BEGIN

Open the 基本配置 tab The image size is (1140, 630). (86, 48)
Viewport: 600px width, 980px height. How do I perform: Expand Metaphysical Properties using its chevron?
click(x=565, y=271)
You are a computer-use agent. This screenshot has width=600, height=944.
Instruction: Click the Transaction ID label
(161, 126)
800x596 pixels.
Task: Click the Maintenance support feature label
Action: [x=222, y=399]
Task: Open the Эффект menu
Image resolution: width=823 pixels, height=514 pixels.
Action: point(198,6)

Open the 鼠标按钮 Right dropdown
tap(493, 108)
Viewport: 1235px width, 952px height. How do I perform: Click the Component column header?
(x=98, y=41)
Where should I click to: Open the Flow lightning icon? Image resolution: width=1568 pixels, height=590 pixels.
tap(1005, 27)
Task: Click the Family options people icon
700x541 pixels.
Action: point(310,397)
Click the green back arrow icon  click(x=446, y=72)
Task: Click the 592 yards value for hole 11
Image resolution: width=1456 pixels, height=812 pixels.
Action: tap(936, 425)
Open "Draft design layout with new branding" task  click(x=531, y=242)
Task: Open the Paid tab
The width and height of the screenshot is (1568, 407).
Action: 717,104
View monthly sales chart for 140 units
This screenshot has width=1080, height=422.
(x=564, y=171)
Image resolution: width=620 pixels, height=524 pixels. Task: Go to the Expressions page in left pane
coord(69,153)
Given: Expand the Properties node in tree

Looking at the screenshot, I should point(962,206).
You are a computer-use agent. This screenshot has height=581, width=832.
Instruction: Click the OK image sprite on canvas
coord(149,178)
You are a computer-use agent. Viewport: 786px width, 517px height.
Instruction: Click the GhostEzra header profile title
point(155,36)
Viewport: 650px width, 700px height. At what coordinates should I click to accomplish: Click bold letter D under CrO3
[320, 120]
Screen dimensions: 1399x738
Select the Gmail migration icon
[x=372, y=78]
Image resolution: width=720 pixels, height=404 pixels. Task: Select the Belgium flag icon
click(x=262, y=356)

END

What the exercise asks =
Print all entries again, exactly.

Exercise solution =
Open the 基本配置 tab The image size is (1140, 630). (86, 48)
Viewport: 600px width, 980px height. How do I perform: Expand Metaphysical Properties using its chevron?
click(x=565, y=271)
You are a computer-use agent. This screenshot has width=600, height=944.
Instruction: Click the Transaction ID label
(161, 126)
800x596 pixels.
Task: Click the Maintenance support feature label
Action: [x=222, y=399]
Task: Open the Эффект menu
Image resolution: width=823 pixels, height=514 pixels.
Action: point(198,6)

Open the 鼠标按钮 Right dropdown
tap(493, 108)
Viewport: 1235px width, 952px height. How do I perform: Click the Component column header?
(x=98, y=41)
Where should I click to: Open the Flow lightning icon? Image resolution: width=1568 pixels, height=590 pixels.
tap(1005, 27)
Task: Click the Family options people icon
700x541 pixels.
Action: point(310,397)
Click the green back arrow icon  click(x=446, y=72)
Task: Click the 592 yards value for hole 11
Image resolution: width=1456 pixels, height=812 pixels.
Action: tap(936, 425)
Open "Draft design layout with new branding" task  click(x=531, y=242)
Task: Open the Paid tab
The width and height of the screenshot is (1568, 407).
Action: 717,104
View monthly sales chart for 140 units
This screenshot has width=1080, height=422.
(x=564, y=171)
Image resolution: width=620 pixels, height=524 pixels. Task: Go to the Expressions page in left pane
coord(69,153)
Given: Expand the Properties node in tree

Looking at the screenshot, I should point(962,206).
You are a computer-use agent. This screenshot has height=581, width=832.
Instruction: Click the OK image sprite on canvas
coord(149,178)
You are a computer-use agent. Viewport: 786px width, 517px height.
Instruction: Click the GhostEzra header profile title
point(155,36)
Viewport: 650px width, 700px height. At what coordinates should I click to accomplish: Click bold letter D under CrO3
[320, 120]
Screen dimensions: 1399x738
Select the Gmail migration icon
[x=372, y=78]
Image resolution: width=720 pixels, height=404 pixels. Task: Select the Belgium flag icon
click(x=262, y=356)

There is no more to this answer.